The technology was tested in Germany in 2020, showing that the drone can produce a reliable and accurate radiation map of partially remediated sites. This work was funded by the European Union and the German government, which has a specific tie to Mailuu Suu. When the town was set up as a closed community in 1946, among the people relocated to work in it were ethnic Germans, alongside Crimean Tatars and Russian soldiers who had surrendered during World War II.

[Related: Why do nuclear power plants need electricity to stay safe?]

With proof that the drone can be used to successfully monitor the sites in Kyrgyzstan, the hope is that experts in the country, and other Central Asian countries, can be trained to take on the work. The project is supported by the governments of Kyrgyzstan, Kazakhstan, Uzbekistan, and Tajikistan.

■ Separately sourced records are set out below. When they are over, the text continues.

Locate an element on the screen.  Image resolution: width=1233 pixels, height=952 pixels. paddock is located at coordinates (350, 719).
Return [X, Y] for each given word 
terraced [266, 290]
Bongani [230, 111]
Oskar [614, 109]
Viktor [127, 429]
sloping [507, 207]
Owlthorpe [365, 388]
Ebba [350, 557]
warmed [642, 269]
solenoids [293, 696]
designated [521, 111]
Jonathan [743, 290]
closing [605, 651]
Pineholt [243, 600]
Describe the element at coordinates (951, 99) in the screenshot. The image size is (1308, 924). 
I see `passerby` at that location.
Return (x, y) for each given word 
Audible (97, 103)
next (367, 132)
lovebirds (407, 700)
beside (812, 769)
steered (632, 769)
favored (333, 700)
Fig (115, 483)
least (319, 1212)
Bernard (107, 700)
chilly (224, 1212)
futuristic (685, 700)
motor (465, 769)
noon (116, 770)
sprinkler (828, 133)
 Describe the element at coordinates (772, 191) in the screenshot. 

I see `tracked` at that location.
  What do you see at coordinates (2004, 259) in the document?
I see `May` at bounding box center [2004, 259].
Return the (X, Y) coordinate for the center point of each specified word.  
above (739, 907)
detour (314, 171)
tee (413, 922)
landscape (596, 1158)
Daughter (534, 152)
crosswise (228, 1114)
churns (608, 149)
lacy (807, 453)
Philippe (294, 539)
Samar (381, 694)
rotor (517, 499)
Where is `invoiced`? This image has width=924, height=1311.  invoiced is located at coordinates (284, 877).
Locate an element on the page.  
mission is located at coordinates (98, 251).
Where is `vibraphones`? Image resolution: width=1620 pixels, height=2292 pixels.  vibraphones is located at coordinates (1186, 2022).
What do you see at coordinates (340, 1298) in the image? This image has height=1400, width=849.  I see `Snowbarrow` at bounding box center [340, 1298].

“We will be able to use the results obtained by the UAV to explain remediation results to the local population and demonstrate that those areas are now safe,” said Azamat Mambetov, State Secretary of the Kyrgyzstan Ministry of Emergency Situations, in the June release.

The drone monitoring will aid in guiding remediation and proving its success. This, in turn, could expand possibilities in the region, with some hope from the IAEA that a remediated and safe Mailu Suu could not just stop being a risk, but could even become a destination for travelers and tourists, eager to behold the natural beauty.